A run of records:

[BEGIN]

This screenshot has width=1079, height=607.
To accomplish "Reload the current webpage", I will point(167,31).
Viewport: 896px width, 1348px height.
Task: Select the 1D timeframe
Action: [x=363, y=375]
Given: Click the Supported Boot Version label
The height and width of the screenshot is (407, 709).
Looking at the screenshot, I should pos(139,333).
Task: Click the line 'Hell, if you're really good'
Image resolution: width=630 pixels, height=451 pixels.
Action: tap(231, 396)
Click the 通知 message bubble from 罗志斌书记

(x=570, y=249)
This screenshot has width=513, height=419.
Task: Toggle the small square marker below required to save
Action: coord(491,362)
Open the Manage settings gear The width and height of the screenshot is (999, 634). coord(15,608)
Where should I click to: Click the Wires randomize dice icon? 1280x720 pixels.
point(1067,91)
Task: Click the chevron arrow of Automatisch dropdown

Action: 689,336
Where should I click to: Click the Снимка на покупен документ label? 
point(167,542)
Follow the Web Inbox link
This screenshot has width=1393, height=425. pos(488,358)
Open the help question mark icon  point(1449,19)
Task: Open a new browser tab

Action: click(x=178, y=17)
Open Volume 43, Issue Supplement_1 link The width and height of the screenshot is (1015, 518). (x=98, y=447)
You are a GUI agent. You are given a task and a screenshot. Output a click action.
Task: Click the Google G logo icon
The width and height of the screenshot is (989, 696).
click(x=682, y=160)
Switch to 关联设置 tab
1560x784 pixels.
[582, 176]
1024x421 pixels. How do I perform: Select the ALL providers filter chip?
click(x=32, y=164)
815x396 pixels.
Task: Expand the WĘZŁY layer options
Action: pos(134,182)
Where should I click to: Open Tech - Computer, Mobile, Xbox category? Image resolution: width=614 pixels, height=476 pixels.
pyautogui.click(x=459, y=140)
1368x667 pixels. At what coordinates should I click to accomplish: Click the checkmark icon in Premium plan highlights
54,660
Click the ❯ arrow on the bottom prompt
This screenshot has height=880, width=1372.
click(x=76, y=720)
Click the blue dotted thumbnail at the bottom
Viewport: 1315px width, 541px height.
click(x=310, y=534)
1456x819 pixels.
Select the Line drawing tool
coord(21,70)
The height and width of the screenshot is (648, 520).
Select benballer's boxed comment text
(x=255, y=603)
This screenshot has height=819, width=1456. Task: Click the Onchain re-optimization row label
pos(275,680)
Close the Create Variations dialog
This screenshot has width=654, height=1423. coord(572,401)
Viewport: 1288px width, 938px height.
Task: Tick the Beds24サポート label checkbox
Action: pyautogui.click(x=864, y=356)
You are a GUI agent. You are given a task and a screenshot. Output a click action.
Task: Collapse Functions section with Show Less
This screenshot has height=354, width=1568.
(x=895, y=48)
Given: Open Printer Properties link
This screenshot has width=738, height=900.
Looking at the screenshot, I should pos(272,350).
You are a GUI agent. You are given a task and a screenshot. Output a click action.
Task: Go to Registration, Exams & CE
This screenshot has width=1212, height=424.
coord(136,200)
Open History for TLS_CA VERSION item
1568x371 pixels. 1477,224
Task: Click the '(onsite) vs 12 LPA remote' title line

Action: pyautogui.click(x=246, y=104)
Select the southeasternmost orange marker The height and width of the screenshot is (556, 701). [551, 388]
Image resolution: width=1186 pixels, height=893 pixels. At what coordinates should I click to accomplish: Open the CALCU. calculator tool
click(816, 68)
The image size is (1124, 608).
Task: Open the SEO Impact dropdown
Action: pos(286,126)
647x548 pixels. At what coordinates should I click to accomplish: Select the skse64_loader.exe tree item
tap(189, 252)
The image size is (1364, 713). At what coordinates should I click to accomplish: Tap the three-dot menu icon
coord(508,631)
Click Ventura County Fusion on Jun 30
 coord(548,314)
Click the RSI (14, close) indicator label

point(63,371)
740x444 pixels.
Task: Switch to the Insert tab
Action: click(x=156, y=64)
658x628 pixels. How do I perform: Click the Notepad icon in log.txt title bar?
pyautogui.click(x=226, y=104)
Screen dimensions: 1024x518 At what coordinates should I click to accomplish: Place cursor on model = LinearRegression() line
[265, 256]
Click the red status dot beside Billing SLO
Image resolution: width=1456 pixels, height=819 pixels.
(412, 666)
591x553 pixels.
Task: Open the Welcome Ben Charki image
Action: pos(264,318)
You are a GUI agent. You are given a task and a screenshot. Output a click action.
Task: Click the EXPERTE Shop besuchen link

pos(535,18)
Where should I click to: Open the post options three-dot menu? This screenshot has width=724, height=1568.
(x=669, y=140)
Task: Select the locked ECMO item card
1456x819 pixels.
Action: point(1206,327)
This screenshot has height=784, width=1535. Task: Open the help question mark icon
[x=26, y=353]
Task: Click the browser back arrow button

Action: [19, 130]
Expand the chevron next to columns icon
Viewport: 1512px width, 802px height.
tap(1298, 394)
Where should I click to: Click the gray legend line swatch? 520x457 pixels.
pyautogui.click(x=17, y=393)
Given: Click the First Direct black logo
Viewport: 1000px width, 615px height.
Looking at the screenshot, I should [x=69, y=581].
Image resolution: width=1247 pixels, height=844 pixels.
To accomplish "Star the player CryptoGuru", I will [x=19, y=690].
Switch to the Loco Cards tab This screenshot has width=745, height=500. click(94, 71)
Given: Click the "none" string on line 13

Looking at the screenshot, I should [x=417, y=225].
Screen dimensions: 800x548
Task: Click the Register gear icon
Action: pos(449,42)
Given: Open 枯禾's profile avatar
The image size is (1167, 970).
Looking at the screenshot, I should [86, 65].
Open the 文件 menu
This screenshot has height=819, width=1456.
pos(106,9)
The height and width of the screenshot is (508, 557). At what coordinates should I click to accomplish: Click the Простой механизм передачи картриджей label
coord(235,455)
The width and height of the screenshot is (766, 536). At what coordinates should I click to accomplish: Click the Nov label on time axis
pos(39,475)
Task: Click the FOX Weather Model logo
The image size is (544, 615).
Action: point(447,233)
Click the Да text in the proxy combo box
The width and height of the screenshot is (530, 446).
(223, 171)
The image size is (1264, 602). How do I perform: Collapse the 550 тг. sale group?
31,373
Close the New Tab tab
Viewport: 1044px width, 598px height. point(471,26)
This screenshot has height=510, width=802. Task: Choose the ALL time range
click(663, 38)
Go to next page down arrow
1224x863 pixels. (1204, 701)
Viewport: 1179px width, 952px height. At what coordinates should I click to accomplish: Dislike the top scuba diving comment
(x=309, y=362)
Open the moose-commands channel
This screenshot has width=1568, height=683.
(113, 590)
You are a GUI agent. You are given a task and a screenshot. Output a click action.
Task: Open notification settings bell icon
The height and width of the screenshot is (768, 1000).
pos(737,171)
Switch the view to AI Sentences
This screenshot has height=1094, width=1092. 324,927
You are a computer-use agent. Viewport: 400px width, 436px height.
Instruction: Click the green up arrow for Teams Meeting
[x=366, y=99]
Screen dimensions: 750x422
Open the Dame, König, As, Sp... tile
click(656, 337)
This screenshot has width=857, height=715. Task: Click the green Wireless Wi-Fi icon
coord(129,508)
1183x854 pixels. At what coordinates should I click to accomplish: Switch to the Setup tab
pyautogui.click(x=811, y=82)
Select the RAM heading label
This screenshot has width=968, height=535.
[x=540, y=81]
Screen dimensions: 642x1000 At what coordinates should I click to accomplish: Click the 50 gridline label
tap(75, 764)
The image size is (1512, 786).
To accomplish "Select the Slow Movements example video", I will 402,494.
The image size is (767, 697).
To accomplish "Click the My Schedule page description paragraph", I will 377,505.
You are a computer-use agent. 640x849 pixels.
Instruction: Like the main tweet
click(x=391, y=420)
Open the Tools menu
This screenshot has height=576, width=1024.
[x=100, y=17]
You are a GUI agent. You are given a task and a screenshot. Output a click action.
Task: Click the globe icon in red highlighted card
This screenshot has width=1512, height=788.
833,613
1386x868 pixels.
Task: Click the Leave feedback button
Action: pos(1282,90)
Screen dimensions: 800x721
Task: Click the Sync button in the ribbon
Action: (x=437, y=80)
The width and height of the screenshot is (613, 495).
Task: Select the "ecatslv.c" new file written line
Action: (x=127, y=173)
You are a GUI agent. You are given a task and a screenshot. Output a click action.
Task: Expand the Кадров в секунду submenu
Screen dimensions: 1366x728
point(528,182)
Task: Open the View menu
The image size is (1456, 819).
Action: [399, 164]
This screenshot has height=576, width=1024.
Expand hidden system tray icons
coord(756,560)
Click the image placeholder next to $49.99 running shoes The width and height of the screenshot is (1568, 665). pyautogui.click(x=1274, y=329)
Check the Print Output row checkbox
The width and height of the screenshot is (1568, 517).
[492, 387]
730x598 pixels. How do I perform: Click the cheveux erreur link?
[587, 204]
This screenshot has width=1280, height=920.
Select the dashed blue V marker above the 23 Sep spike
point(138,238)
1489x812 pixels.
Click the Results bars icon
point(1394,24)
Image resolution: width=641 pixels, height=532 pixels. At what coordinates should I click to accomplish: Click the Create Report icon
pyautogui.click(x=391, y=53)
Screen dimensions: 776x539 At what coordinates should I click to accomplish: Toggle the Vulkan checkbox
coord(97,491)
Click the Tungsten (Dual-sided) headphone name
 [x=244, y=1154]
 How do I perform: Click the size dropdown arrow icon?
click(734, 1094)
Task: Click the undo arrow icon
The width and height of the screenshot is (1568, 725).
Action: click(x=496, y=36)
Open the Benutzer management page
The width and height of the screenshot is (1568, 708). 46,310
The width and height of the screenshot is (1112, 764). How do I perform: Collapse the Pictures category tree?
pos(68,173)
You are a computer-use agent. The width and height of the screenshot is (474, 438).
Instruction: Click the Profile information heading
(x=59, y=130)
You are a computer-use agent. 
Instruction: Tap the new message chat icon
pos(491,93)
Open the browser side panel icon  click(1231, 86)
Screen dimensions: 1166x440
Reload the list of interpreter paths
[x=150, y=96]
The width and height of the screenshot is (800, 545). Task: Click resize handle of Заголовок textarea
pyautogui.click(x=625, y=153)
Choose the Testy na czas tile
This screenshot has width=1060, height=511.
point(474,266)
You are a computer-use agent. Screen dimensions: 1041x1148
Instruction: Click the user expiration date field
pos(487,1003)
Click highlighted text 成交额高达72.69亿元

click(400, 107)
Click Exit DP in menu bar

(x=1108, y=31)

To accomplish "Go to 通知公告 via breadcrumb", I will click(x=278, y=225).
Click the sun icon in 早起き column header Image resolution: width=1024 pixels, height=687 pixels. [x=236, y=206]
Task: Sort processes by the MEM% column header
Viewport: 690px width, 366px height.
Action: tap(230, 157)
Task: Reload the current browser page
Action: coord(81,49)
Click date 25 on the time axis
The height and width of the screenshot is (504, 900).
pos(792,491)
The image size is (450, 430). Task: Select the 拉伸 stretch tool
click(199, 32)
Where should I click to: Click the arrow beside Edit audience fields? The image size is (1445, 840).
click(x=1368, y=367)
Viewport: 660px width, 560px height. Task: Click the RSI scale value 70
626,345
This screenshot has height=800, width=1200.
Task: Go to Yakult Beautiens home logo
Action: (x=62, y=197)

[END]

--- Written problem ---
Rewrite the records from the start through the line that contains "Action: [x=363, y=375]", replacing "Reload" with "Refresh" and leaving all else unchanged.

--- Output below ---
This screenshot has width=1079, height=607.
To accomplish "Refresh the current webpage", I will point(167,31).
Viewport: 896px width, 1348px height.
Task: Select the 1D timeframe
Action: [x=363, y=375]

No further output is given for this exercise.